Listed entries Block Start

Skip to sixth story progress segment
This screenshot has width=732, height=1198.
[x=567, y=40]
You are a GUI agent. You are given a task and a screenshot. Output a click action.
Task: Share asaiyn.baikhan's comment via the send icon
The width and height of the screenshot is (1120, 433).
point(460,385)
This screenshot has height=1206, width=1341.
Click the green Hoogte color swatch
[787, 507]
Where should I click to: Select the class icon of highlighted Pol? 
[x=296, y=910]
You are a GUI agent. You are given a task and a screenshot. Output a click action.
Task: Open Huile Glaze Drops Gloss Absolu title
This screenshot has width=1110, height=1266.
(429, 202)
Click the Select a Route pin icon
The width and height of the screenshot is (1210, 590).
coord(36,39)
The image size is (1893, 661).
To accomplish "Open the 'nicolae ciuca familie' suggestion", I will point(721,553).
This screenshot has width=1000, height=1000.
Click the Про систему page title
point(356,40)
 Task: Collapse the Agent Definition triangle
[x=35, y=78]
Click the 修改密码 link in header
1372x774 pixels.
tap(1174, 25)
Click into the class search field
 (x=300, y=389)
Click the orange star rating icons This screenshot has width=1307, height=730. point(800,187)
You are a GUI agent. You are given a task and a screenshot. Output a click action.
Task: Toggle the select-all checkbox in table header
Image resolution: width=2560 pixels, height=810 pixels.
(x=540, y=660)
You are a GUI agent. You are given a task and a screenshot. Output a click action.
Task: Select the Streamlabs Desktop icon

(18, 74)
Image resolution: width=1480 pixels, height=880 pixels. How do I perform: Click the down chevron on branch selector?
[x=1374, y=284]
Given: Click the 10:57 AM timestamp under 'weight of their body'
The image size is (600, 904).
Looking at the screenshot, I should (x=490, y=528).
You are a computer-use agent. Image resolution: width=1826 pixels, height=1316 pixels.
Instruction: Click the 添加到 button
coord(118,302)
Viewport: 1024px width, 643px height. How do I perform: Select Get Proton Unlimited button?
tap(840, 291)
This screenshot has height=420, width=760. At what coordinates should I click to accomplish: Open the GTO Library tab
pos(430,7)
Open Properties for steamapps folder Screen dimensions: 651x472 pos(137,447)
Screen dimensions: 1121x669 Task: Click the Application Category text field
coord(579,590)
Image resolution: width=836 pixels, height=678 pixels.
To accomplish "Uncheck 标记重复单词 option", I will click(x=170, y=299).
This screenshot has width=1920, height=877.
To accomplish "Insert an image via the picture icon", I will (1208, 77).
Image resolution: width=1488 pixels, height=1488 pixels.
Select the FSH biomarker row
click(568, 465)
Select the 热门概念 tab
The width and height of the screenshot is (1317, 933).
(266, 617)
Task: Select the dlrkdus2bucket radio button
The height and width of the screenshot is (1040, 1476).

Listed entries Block End

Problem requirements
From the line containing "You are a computer-use" to the last line above, repeat every line exactly and nothing else.

Task output
You are a computer-use agent. Image resolution: width=1826 pixels, height=1316 pixels.
Instruction: Click the 添加到 button
coord(118,302)
Viewport: 1024px width, 643px height. How do I perform: Select Get Proton Unlimited button?
tap(840, 291)
This screenshot has height=420, width=760. At what coordinates should I click to accomplish: Open the GTO Library tab
pos(430,7)
Open Properties for steamapps folder Screen dimensions: 651x472 pos(137,447)
Screen dimensions: 1121x669 Task: Click the Application Category text field
coord(579,590)
Image resolution: width=836 pixels, height=678 pixels.
To accomplish "Uncheck 标记重复单词 option", I will click(x=170, y=299).
This screenshot has width=1920, height=877.
To accomplish "Insert an image via the picture icon", I will (1208, 77).
Image resolution: width=1488 pixels, height=1488 pixels.
Select the FSH biomarker row
click(568, 465)
Select the 热门概念 tab
The width and height of the screenshot is (1317, 933).
(266, 617)
Task: Select the dlrkdus2bucket radio button
The height and width of the screenshot is (1040, 1476).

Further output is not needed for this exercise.